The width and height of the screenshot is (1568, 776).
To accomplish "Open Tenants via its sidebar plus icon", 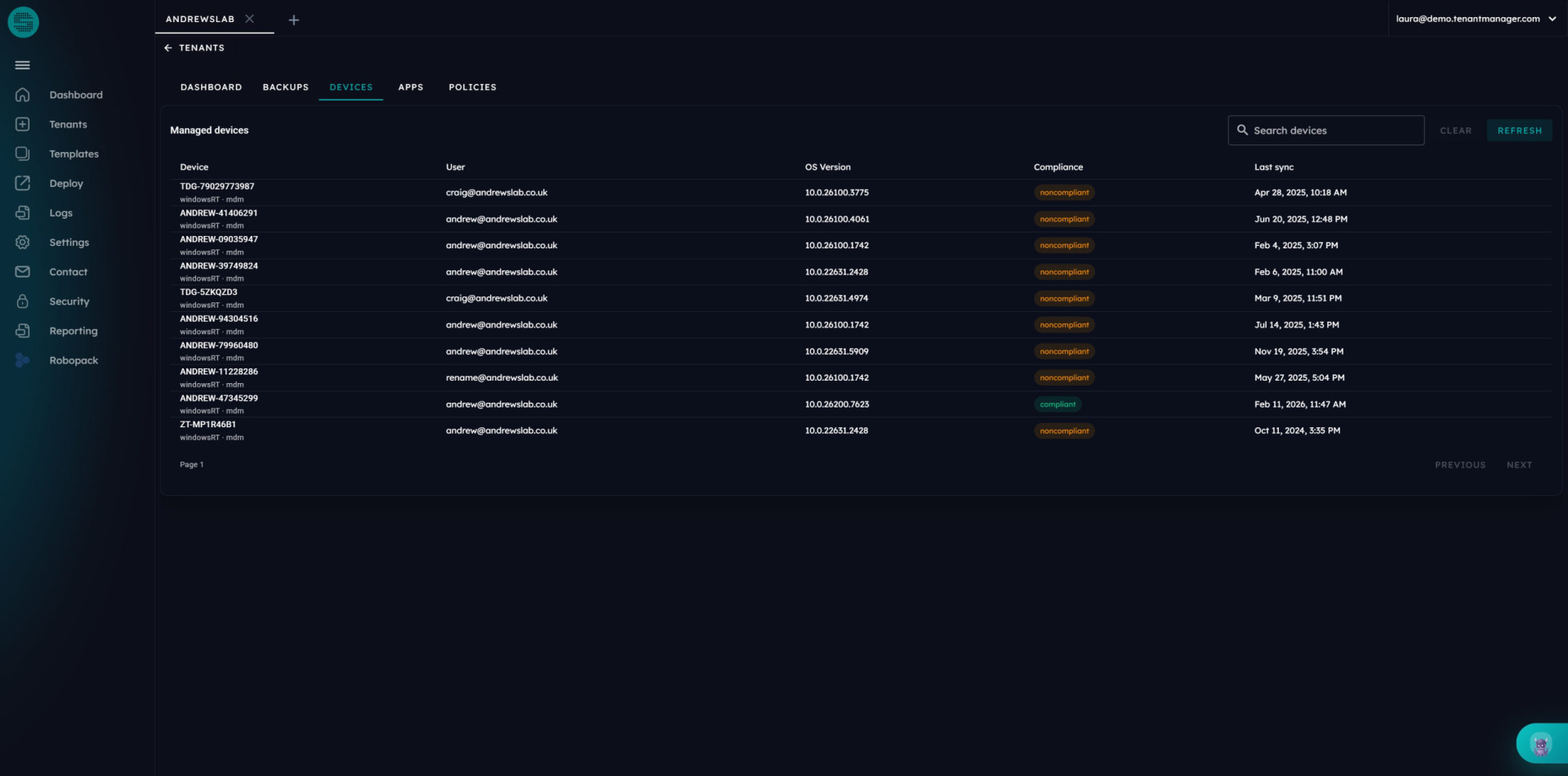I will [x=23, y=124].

○ ○ ○ ○ ○ ○ ○

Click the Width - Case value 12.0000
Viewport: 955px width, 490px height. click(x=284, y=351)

○ ○ ○ ○ ○ ○ ○

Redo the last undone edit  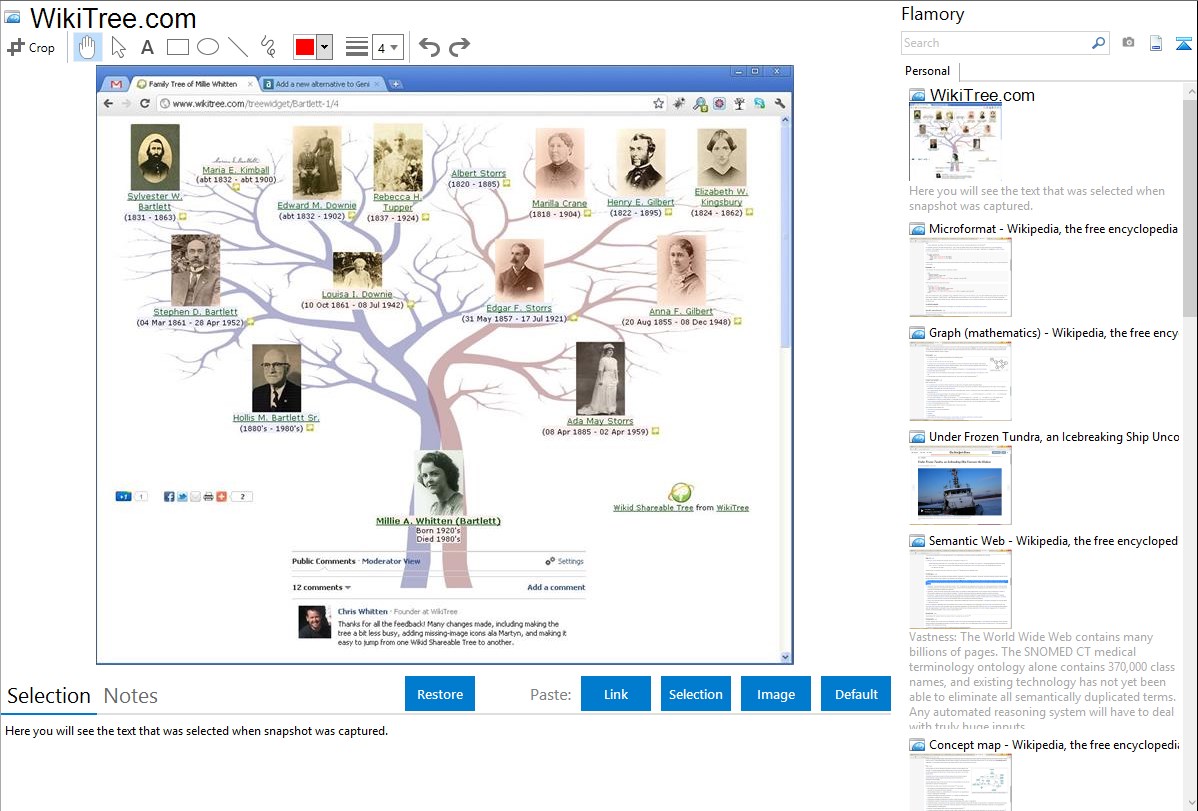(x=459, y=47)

○ ○ ○ ○ ○ ○ ○

PROBLEM STATEMENT:
Pull out each line of the material above that contains the string "height". Case counts.

SOLUTION FOR THIS EXERCISE:
The width and height of the screenshot is (1568, 776).
Viewport: 955px width, 490px height. click(x=284, y=351)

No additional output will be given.